Regarding the primary safety end point, rates of major and nonmajor clinically relevant bleeding were 14.9% annually in the rivaroxaban-treated patients and 14.5% annually in the warfarin-treated patients (p=0.44). Interestingly, there was a significant 33% relative reduction in the risk of intracranial hemorrhage and a significant 50% relative reduction in the risk of fatal bleeding with rivaroxaban.

In their editorial, del Zoppo and Eliasziw point out that the reduction in intracranial hemorrhage was also observed in RE-LY, but the reason is unclear. "One possibility is the effect on a single target in the hemostatic system by the new antithrombotic agents vs the multiple targets by warfarin," they suggest.

Time in Therapeutic Range and the FDA Review Next Month

One of the concerns with ROCKET-AF is that the mean time spent in therapeutic range for warfarin patients was just 55%, which is lower than some of the other atrial-fibrillation studies. Patel noted that this might be the result of the older age of patients enrolled in the trial--the mean age was 73 years--and the fact that patients had a large number of comorbidities. In addition, the study enrolled patients from all over the world, and some clinicians in these countries might target the INR lower than doctors in the US and other Western countries.

"All that being said, we did do a quartile analysis, as some of the other studies have done, looking at the effect of rivaroxaban by quartiles of centers with their time in therapeutic range," Patel told heartwire . "The effect seems to be pretty consistent when compared against [warfarin-treated patients] in the highest quartiles of time in therapeutic range."

Rivaroxaban is scheduled to go before the FDA Cardiovascular and Renal Drugs Advisory Committee September 8, 2011. The panel will review ROCKET-AF and make recommendations on whether or not it believes rivaroxaban should be approved for the prevention of stroke and systemic embolism in patients with nonvalvular atrial fibrillation. The anticoagulant has already been approved by the FDA for prevention of deep venous thrombosis (DVT) in the setting of knee- or hip-replacement surgery.

Asked about the upcoming the FDA hearing, Patel said he has learned not to hazard a guess on the outcomes of advisory panels but added the FDA will be provided with a large, transparent data set "with robust findings for a common condition" for its review.
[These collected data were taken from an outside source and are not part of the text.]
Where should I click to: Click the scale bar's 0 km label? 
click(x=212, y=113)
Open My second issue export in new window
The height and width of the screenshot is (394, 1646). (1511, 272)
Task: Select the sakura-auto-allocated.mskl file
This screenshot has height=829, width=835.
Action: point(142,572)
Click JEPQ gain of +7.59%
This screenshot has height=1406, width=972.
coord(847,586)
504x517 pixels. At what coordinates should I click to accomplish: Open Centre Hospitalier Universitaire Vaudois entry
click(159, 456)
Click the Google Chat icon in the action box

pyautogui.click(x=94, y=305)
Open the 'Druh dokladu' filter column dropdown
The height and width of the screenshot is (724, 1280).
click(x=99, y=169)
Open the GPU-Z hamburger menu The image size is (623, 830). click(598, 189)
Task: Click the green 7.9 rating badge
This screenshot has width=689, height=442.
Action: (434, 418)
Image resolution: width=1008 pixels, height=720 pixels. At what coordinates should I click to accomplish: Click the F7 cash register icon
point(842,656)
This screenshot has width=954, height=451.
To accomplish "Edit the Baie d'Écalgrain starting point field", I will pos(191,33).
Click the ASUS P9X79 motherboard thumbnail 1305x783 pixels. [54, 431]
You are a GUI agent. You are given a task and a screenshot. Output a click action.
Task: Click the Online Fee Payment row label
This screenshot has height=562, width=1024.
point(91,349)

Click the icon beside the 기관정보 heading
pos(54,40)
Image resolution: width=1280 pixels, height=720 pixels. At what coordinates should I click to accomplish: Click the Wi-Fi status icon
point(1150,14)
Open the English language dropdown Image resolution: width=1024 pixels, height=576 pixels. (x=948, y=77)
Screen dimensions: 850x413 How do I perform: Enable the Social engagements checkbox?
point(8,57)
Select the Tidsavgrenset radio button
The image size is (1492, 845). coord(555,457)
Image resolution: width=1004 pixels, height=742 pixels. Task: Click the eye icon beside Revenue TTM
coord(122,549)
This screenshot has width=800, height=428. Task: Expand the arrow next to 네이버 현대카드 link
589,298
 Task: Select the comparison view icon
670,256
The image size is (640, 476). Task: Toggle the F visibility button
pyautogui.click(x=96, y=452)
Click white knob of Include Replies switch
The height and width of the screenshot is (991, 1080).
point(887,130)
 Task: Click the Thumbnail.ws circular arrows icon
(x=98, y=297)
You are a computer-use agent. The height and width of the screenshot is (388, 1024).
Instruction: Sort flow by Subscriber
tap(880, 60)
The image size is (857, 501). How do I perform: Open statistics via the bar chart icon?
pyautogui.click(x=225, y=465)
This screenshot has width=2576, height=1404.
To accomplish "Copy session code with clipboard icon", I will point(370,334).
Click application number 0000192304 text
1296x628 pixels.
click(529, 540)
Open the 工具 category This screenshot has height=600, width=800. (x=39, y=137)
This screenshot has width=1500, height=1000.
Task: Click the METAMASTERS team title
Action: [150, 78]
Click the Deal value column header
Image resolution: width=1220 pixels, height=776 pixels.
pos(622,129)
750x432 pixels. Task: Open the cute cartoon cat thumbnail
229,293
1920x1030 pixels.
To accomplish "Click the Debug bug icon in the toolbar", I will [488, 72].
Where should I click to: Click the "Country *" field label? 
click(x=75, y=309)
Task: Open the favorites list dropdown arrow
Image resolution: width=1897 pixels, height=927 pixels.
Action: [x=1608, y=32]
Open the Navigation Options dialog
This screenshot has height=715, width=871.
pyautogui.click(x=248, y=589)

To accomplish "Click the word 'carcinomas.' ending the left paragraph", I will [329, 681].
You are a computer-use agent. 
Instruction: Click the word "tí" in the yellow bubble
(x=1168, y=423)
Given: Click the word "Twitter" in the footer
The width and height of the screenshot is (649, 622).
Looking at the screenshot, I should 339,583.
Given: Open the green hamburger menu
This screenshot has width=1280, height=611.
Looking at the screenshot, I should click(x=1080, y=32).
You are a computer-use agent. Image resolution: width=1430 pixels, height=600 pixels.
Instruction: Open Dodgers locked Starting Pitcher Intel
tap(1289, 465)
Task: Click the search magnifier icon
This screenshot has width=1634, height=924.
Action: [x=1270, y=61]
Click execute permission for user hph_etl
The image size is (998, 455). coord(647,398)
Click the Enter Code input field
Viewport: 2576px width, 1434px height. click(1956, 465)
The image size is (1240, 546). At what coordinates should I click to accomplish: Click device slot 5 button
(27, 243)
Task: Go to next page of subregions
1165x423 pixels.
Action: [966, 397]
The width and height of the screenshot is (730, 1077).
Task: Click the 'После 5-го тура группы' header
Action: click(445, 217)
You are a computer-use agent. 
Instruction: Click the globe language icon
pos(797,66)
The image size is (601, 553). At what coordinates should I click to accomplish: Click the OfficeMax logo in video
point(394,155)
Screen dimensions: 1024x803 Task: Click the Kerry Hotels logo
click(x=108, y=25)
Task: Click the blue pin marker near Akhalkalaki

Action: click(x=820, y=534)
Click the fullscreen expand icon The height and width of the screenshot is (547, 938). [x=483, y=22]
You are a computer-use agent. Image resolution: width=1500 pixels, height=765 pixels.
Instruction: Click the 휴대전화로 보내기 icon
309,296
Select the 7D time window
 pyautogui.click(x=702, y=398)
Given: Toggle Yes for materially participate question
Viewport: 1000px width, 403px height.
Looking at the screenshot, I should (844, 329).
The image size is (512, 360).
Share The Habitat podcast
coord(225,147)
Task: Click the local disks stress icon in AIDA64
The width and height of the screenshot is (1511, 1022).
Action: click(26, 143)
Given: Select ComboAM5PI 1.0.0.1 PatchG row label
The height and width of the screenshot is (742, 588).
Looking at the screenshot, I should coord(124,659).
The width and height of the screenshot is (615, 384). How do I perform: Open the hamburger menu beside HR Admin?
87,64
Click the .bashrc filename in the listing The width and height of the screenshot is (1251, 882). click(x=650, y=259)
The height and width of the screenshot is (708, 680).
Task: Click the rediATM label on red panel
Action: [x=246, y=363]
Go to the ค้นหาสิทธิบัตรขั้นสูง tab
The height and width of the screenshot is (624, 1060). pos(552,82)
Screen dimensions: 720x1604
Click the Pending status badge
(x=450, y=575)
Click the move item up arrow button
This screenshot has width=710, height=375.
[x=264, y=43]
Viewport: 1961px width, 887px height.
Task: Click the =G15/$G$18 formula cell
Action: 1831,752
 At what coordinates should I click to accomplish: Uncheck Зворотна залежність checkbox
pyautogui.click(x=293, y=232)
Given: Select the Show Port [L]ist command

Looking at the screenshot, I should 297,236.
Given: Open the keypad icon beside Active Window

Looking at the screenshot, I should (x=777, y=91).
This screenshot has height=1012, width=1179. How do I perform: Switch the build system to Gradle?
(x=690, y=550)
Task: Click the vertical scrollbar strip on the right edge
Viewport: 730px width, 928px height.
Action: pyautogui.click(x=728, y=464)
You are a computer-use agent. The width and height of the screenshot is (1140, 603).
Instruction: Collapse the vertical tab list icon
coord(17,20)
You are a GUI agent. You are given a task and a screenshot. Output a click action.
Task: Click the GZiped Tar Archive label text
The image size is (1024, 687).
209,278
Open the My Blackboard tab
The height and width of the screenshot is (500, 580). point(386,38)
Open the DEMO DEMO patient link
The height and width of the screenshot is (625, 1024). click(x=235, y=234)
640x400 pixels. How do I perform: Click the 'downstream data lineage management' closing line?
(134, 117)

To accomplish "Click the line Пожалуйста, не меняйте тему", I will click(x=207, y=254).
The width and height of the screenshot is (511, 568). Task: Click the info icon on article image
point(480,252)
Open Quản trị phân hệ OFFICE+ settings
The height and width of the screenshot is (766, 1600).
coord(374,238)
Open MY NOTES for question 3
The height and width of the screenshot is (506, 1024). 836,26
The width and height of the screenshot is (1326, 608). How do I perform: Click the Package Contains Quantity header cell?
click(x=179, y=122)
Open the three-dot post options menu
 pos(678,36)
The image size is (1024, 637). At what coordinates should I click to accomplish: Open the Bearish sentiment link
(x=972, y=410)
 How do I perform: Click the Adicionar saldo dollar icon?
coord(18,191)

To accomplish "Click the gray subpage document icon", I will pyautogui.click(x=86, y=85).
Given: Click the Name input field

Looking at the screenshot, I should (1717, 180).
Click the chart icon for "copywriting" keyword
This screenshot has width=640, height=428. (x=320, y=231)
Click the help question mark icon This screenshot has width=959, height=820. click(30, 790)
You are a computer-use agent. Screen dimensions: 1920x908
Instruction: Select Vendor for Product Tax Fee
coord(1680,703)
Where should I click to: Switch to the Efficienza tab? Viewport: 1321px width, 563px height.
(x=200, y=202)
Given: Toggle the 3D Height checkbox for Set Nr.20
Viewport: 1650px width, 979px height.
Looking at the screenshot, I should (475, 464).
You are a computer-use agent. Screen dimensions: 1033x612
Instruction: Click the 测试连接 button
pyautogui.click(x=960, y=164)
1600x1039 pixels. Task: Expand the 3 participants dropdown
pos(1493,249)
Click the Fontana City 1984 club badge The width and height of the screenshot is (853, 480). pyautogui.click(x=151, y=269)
Top-line results from the ARISTOTLE trial, a study comparing the factor Xa inhibitor apixaban (Eliquis, Pfizer/Bristol-Myers Squibb) with warfarin in subjects with atrial fibrillation and risk factors for stroke suggest that the oral direct factor Xa inhibitor is noninferior to the older standard for the prevention of stroke and systemic embolism. Full results of that trial will be presented August 28 at the European Society of Cardiology 2011 meeting in Paris, France.

The ROCKET-AF study was sponsored by Johnson & Johnson and Bayer. Patel reports consulting fees for Ortho McNeil Janssen and Bayer and serving on an advisory board for Genzyme. Disclosures for the coauthors are listed in the paper.The editorialists report no conflicts of interest.